The Need for Appellate Review

The negative impact of this ruling is multiplied by the procedural posture of the case. If an immediate appeal is denied, the decision is tantamount to the wrongful grant of a compulsory license to a valid and hugely valuable patent. This case arises under Canada’s Patented Medicines Act, Section 55.2, which provides summary proceedings to determine whether a generic manufacturer’s allegation of invalidity is justified. If the court rules in favor of the innovator, an appeal by the generic manufacturer can be heard. However, if the court rules in favor of the generic interest, the Minister of Health is free to issue immediate marketing authorization for the generic product. In the past, the Canadian courts have held that once the Minister has approved the generic product the appeal of the ruling in a Section 55.2 action becomes moot, the only recourse being to commence patent infringement proceedings. Because such proceedings commonly last many years and often consume the entire remaining patent term, the exclusive marketing right the patent was to have conveyed is irretrievably lost. This procedure stands in stark contrast to the procedural protections available under the Hatch-Waxman Act in the United States. There, a decision in favor of the generic manufacturer is immediately appealable. Surely, this is a case where the Canadian appellate court can and should exercise its discretion to address promptly whether this new patentability requirement imposed by this court decision has placed Canada in non-compliance with its treaty obligations.

Conclusion

The consequences of the court’s decision in Eli Lilly Canada Inc. v. Novopharm Ltd. are far-reaching. Many industries rely on selection invention patents, now of doubtful validity in Canada, to protect their innovations. Further, as this case sets out a new and separate disclosure standard for such patents, it violates both the non-discrimination requirements of TRIPS and the disclosure requirements of the PCT. Hopefully, the appeals court will use its discretion to resolve this matter. Otherwise, it will be up to the Canadian Parliament to get Canada back on the right track.

Footnotes

1. Eli Lilly Canada Inc. v. Novopharm Ltd. (June 5, 2007, Citation 2007 FC 596, Docket T-1532-05). The full text is available at http://decisions.fctcf.gc.ca/en/2007/2007fc596/2007fc596.html.

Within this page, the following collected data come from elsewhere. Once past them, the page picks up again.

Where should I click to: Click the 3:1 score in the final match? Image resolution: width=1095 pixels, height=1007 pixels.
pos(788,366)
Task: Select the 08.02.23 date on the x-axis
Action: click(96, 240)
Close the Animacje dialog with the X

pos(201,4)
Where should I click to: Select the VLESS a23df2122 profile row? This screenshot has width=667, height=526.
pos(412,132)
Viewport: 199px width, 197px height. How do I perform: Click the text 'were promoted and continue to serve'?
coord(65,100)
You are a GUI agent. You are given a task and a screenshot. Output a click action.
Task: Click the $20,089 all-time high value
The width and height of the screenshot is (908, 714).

2. Id. at paragraphs 152-162.

3. Id.

4. Letter to Robert Hooke, Feb. 5, 1676.

5. See notes 6 and 7, infra.

6. Eli Lilly & Co. v. Zenith Goldline Pharms. Inc., 364 F. Supp. 2d 820 (N.D. Ind. 2005), aff’d, 471 F.3d 1369 (Fed. Cir. 2006).

7. Eli Lilly Canada Inc. v. Apotex Inc., 2007 FC 455 (2007).

8. Guidelines for Examination in the EPO, Part C, Chapter IV, 9.11.

9. See TERRELL ON THE LAW ON PATENTS (16th ed. Sweet and Maxwell, London, 2006), at 294.

10. In re Davies, 475 F.2d 667 (C.C.P.A. 1973).

11. 37 C.F.R. § 1.132; Manual of Patent Examining Procedure §§ 716.01-716.06.